Question: How many loaves does a banana bread recipe make?

Answer: This recipe makes one loaf of banana bread.

Question: Can I reduce the two eggs to just one?

Answer: Your question about reducing the eggs in the ingredient list to just one is interesting. Since reducing to just one egg will reduce moisture and lift in the recipe, use this substitution for the egg: 2 tablespoons water + 2 teaspoons baking powder + 1 teaspoon vegetable oil. I hope you enjoy the banana bread!

Question: Is it okay if I add half a cup of buttermilk?

Answer: If you added buttermilk to these ingredients, it would make the batter too moist. You couldn’t expect the same outcome. I recommend you search for another recipe that includes buttermilk.

Question: What size loaf pan do you need for this banana bread?

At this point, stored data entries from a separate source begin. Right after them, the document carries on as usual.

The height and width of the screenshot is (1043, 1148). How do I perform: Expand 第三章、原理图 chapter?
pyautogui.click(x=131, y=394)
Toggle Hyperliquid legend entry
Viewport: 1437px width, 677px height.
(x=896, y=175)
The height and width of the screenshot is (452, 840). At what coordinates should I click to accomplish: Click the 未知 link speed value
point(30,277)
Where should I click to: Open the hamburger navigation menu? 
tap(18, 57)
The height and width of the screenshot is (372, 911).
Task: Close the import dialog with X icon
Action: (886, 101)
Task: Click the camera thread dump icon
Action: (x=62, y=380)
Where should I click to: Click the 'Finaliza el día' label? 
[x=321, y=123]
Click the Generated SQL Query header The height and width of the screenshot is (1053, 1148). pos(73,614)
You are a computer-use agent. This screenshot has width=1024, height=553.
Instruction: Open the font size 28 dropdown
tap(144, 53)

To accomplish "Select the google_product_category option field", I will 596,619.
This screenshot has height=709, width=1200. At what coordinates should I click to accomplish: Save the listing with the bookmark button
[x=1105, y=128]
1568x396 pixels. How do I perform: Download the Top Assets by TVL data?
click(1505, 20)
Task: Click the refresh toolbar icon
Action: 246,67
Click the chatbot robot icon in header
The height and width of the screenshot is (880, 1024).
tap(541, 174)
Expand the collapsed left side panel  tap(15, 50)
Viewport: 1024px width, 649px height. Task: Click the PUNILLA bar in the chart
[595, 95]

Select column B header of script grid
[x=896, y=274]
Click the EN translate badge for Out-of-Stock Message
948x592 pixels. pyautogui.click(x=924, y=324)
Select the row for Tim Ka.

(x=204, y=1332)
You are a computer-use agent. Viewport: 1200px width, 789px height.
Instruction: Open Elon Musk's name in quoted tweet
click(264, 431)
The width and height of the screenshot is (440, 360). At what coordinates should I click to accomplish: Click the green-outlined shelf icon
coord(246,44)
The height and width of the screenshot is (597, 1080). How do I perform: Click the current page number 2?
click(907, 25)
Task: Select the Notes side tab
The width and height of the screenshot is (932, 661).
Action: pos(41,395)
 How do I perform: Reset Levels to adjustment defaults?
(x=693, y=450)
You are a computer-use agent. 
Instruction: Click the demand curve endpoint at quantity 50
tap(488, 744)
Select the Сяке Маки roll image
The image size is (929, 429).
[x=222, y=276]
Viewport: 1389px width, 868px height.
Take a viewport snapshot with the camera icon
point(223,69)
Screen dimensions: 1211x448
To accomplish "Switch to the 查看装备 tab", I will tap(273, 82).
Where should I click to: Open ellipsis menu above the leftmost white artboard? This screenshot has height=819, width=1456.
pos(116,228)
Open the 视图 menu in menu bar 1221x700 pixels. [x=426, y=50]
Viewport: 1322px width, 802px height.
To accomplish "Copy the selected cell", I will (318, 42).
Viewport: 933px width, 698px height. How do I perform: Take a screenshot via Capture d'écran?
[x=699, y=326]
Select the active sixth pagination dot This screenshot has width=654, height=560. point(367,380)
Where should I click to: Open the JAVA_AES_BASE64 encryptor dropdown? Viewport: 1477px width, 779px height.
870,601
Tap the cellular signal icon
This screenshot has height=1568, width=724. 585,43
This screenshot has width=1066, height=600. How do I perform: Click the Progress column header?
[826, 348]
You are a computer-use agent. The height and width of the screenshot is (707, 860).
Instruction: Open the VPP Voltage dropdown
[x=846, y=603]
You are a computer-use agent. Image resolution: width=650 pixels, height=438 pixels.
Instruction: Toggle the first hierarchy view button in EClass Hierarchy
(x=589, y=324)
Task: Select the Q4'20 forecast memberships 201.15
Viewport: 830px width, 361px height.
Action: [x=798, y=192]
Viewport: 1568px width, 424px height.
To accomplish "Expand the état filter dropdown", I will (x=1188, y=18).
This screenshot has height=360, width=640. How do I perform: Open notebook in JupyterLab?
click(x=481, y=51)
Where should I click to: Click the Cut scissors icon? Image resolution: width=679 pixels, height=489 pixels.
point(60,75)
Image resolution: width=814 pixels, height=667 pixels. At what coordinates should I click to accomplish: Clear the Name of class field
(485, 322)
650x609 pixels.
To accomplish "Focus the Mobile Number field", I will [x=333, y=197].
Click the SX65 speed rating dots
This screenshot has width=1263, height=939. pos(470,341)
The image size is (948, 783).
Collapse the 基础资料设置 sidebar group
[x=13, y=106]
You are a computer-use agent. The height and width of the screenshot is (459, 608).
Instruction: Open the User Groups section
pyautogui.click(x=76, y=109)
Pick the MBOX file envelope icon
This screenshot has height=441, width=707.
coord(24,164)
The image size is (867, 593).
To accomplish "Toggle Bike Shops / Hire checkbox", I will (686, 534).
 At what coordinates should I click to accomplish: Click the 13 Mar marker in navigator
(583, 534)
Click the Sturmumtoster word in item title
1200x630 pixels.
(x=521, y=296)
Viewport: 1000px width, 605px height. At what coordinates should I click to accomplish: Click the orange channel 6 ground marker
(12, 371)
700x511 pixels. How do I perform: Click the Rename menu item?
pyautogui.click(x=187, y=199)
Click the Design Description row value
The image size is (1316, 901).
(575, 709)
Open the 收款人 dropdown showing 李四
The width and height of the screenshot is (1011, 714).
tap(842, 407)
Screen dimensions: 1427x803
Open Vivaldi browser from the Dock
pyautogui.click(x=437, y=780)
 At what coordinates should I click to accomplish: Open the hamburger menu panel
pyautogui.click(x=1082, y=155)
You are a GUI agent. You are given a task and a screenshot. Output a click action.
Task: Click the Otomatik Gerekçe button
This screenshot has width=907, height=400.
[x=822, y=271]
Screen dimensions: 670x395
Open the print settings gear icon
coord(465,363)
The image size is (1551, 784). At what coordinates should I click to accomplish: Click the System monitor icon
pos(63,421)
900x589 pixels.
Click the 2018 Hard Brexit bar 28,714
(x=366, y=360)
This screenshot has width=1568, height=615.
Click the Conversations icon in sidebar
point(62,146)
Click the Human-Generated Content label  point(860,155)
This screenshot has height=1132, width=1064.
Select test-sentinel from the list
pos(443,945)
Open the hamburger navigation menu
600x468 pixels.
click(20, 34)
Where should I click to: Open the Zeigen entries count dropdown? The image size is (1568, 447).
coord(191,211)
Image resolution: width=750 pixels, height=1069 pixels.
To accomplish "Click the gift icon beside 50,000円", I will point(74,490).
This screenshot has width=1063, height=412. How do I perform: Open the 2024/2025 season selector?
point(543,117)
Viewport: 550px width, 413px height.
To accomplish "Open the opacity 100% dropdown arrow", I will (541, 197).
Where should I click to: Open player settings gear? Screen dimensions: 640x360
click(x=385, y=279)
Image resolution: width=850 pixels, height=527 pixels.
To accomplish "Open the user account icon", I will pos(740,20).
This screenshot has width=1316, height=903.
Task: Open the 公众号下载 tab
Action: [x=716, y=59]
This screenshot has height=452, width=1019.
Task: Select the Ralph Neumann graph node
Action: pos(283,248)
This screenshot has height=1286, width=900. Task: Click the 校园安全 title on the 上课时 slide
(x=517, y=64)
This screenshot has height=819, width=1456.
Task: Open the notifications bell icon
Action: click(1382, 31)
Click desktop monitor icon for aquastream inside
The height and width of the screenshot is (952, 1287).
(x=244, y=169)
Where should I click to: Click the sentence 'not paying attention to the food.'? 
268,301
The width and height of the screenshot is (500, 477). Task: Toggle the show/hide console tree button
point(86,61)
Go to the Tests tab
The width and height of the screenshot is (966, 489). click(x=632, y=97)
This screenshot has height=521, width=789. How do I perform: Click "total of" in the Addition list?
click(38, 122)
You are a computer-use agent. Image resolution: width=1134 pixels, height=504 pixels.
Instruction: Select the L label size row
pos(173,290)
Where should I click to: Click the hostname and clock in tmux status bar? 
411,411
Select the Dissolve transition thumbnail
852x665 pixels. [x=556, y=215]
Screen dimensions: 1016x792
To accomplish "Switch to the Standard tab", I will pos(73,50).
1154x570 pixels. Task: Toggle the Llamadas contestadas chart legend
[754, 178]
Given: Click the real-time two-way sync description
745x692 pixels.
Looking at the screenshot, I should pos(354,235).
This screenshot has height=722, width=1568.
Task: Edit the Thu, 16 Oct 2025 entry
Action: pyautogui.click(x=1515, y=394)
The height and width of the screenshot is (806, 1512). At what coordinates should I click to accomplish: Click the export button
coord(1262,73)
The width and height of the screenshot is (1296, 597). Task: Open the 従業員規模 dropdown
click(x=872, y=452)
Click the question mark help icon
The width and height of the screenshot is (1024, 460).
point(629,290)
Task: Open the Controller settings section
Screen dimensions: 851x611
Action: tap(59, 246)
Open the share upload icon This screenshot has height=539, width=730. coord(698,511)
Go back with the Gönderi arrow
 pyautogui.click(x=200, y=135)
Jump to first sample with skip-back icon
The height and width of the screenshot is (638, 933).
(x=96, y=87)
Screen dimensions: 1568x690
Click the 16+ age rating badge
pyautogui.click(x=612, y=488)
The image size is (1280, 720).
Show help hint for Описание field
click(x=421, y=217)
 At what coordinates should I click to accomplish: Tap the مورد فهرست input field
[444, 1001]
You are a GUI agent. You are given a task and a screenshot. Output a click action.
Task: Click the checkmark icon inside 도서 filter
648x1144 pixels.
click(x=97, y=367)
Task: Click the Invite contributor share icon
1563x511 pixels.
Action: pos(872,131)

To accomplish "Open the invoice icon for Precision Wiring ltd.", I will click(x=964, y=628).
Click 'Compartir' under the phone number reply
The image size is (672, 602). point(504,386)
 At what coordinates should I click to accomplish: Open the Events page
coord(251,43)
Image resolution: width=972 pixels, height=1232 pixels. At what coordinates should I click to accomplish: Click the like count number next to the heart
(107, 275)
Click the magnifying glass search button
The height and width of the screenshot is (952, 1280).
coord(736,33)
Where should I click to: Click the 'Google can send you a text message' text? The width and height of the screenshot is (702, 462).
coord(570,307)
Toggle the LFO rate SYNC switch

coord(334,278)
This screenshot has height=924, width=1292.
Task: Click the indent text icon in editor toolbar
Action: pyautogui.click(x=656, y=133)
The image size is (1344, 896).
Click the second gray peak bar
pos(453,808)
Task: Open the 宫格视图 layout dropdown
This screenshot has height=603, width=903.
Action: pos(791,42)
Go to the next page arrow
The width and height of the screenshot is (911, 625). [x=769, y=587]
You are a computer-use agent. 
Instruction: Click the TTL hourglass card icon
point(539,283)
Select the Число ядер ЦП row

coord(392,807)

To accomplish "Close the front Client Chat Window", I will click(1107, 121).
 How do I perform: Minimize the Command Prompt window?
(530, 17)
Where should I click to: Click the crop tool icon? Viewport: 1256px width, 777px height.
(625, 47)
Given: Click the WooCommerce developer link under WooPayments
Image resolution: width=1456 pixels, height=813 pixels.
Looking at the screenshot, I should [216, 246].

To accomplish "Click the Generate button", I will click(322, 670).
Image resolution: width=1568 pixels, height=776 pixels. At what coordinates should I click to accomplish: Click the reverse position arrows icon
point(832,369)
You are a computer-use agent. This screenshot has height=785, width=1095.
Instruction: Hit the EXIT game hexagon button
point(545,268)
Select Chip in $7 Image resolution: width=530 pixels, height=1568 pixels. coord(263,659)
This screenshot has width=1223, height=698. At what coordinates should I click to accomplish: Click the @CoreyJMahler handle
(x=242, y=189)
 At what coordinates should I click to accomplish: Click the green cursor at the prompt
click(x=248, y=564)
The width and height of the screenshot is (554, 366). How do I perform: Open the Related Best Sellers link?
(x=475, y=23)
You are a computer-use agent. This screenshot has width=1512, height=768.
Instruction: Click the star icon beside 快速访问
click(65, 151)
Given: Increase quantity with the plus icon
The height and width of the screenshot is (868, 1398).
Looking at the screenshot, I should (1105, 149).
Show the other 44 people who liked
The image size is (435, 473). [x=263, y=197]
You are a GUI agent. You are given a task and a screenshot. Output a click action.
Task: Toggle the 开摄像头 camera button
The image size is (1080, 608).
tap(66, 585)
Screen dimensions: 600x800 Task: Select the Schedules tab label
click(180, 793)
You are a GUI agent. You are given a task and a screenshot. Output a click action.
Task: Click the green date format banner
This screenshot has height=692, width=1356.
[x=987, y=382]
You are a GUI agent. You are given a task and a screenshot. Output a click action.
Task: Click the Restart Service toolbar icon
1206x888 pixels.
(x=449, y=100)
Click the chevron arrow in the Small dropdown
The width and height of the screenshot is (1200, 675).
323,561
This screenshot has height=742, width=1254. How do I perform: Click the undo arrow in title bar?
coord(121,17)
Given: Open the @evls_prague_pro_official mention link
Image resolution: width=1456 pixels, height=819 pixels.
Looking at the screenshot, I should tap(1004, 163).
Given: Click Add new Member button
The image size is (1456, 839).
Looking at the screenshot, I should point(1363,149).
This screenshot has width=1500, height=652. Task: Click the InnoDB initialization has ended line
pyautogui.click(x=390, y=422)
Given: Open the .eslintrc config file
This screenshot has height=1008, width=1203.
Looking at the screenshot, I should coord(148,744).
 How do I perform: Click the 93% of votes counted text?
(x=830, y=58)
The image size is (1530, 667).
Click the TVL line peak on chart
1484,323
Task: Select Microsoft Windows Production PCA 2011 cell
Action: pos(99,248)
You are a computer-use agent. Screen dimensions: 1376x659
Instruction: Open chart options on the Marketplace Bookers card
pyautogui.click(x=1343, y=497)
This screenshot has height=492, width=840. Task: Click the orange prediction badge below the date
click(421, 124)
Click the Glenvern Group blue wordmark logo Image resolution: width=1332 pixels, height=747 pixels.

Answer: I use a standard loaf pan which measures 8 1/2 x 4 1/2 inches for this banana bread recipe.

Question: Under variations, why does it say “instead of walnuts try pecans, etc”. Is the original banana bread recipe supposed to have walnuts in it?

Answer: That’s a good question. I was just offering suggestions for optional banana bread add-ins. Growing up, walnuts were a standard addition to our banana bread.

Question: Three large bananas are equivalent to how many measuring cups, more or less?

Answer: Thank you for your excellent question. Three bananas is equal to one measuring cup. I hope that helps.

Question: The first part of the recipe says 3 bananas which is about a cup but the instructions say 2 cups. Which is correct for this recipe for banana bread?

Answer: Three bananas, which equals about 1 cup, is the correct amount of bananas needed for the recipe.

Question: Can I use oat flour instead of white flour for this Banana Bread recipe?

Answer: I have never tested this recipe with oat flour instead of white flour. It would certainly be a heavier loaf of bread, but please let me know if you try it.

Question: Why is my banana bread sinking?

Answer: If your banana bread is sinking in the middle, my guess is you either added more liquid than required or less leavening. Or maybe you took it out of the oven too soon? If the bread is undercooked, it could also sink in the middle. I hope you have more success next time!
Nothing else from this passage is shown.